+++ Dataset excerpts +++

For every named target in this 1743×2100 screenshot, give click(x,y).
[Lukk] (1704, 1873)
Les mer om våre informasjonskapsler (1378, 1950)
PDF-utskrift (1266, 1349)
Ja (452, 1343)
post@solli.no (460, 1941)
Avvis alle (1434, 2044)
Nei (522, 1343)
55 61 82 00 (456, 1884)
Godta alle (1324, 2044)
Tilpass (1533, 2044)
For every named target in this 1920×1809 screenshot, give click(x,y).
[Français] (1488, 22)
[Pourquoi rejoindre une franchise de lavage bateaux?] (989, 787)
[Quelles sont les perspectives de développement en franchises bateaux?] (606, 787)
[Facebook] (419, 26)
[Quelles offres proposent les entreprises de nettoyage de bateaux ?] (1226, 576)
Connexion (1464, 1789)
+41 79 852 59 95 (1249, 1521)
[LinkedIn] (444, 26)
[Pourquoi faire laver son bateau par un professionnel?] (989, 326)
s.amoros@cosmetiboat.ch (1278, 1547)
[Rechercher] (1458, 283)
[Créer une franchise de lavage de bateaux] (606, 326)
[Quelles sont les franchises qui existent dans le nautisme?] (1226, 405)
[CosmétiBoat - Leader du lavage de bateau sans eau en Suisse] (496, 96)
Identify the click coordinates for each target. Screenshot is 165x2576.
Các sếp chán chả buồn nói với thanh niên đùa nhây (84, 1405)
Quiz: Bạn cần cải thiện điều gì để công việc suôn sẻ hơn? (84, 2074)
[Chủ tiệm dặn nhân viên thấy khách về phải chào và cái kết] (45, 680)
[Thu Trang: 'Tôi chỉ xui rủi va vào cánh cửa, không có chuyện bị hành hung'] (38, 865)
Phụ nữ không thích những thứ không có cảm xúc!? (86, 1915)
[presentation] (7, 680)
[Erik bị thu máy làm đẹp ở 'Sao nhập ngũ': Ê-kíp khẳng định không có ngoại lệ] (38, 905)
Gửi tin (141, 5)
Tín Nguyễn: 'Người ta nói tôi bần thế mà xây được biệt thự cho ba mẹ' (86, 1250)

+++

#### Task objective
Above are some records; copy each line there that contains "this".

#### Task solution
For every named target in this 1743×2100 screenshot, give click(x,y).
For every named target in this 1920×1809 screenshot, give click(x,y).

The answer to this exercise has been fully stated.